We all do it, or at least try. We save for trips to amusement parks, camping trips, and excursions to museums in the city. I’m willing to guess, if you don’t, you feel like you are missing out. That your children are somehow not getting what other children have, and you have missed out on creating childhood memories. You’re not. In fact, many of those who have succeeded in providing elaborate vacations and outings will tell you, the kids seldom rate it as high as you did.

Annual family vacations were out of our reach as our children grew up. Let’s face it, when you have nine children, just going to the grocery store is a major event.  It’s only natural to want to give our children the best, to want to give them more than we are actually able. However, while we strive to reach beyond our means, it’s too easy to overlook some of the most memorable gifts they will treasure for a lifetime.

As a parent, I didn’t see it until my oldest daughter recalled fondly one of her favorite childhood memories.

One morning I woke up early and had this idea. Before anyone else was awake, I snuck into my oldest daughter’s bedroom. She was maybe seven years old at the time. I gently woke her up. With one finger to my lips and the other silently motioning to her to follow, she slipped out of her bed and tiptoed out of her room behind me.

Not quite awake, she trailed me into the kitchen.

I poured her a cup of coffee and tied my apron around her waist a couple of times. (Yes. Coffee. Don’t judge me. My kids started early.)

Then I pulled a step-stool up to the counter. All the ingredients to make brownies were laid out before her. Her eyes lit up brighter than the sunrise streaming through the kitchen window. We made brownies together, for the first time, and I was her helper.

When her siblings begin to wake, they followed the sweetness that hung in the air that pulled them into the kitchen.

Perhaps you are one of those awesome moms, I always admired who has her daughter in the kitchen with her all the time.

I’m not. I’ve always been more of the too-many-things-on-my-plate kinda mom. You know what? That’s the whole point I want you to see. You don’t have to be a supermom. You don’t even have to be consistent.

You can create precious memories for your kids, with just a little effort. You can step out of the norm and tie a big bow of spontaneity around a very simple act.

My daughter loved that morning so much that I secretly vowed to make it a habit.

It never happened. As a mom, I added that failed expectation of myself to my long list of epic failures as a mom.

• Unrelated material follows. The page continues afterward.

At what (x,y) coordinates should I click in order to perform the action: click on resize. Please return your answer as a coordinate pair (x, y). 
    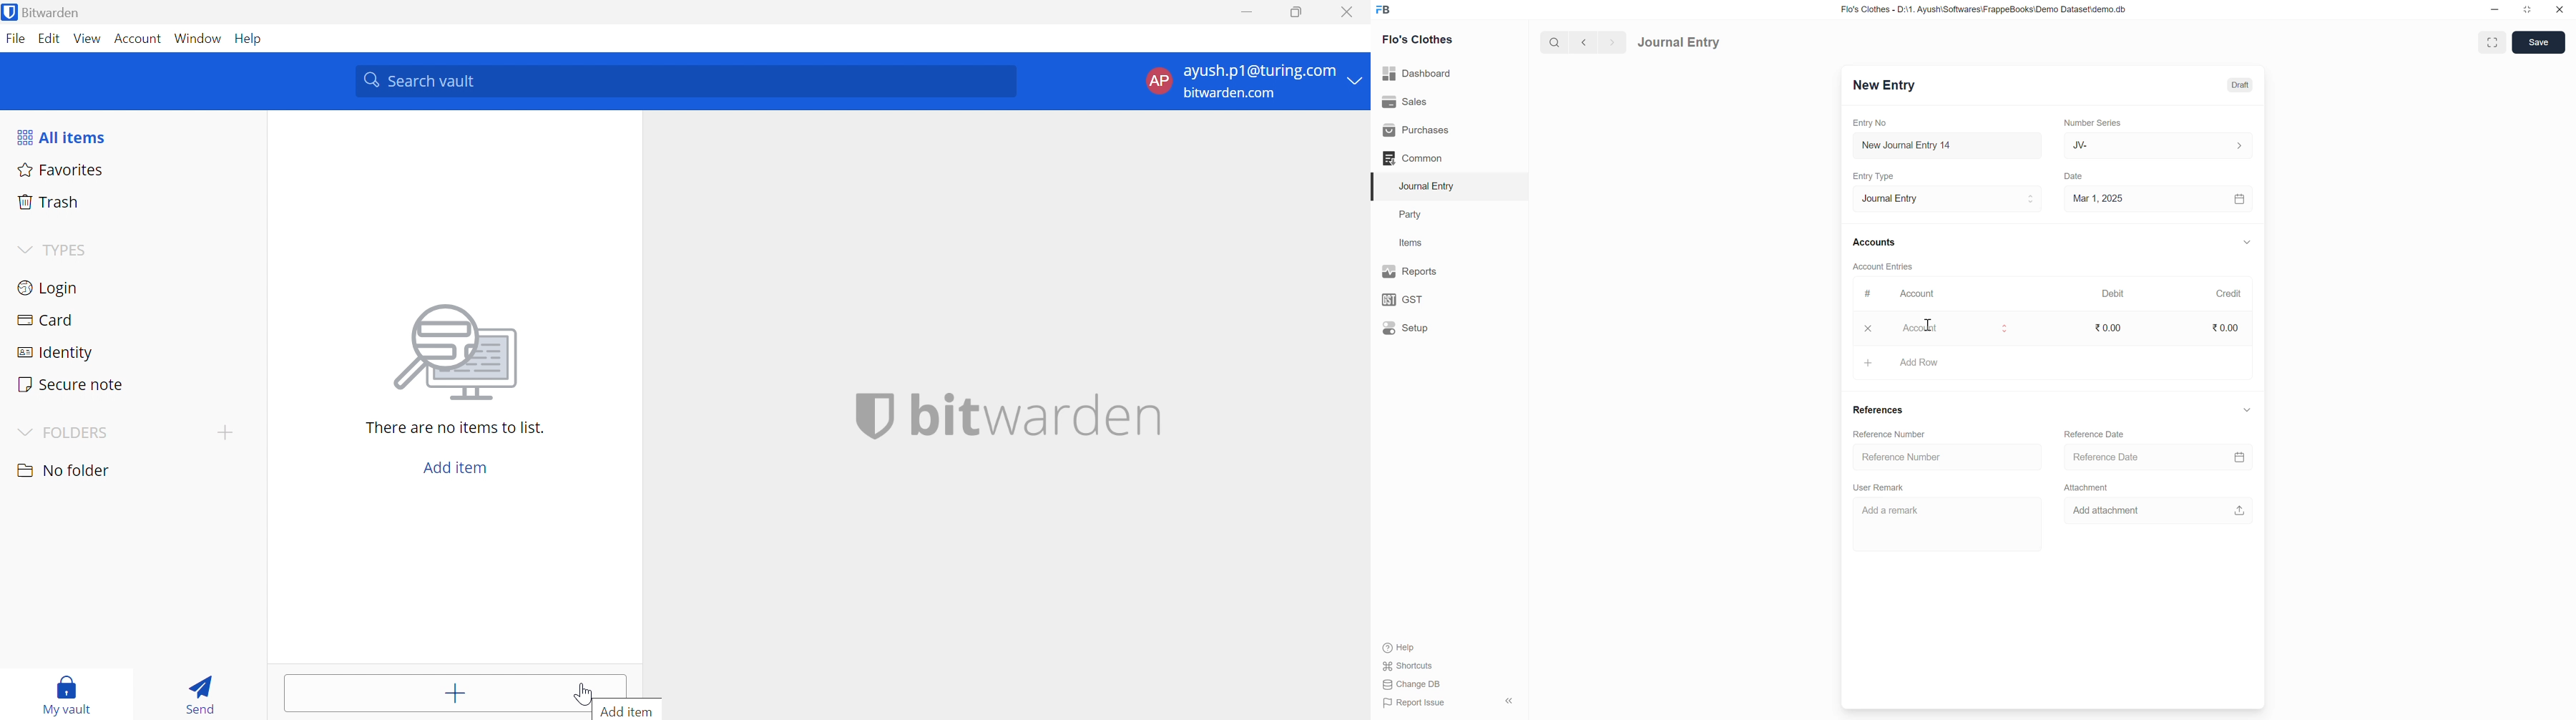
    Looking at the image, I should click on (2526, 10).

Nonetheless, to this day, as an adult, my daughter refers to “our brownie mornings” fondly. It became a treasured childhood memory. To her—it was a wonderful win.

Isn’t that what really matters? It sure is to me.

Over the years we have managed to come up with a few things that, without realizing it at the time, became special to our children. Often times the most memorable are the ones that we didn’t plan and save for, they were simply spontaneous and focused on one child.

  • Making a personal pot of tea.
  • Waking up a sleeping child and sneaking out before anyone wakes up for a “Donut Run.”
  • Smuggling children out in the middle of the night to wake up at their Grandparent’s house, or just pulling up to a Zoo.
  • Picking your child up from school early and getting an ice cream cone on the way home.
  • Jumping on the bed with your child.

Family vacations are marvelous. But don’t pin your hopes on them. Time is fleeting, and memories are deceptive. The next time a spontaneous and fun thought pops into your head, instead of smiling and thinking about how fun it would be, put that smile on her face. You will be surprised how much a simple memory will grow and live in the mind of a child.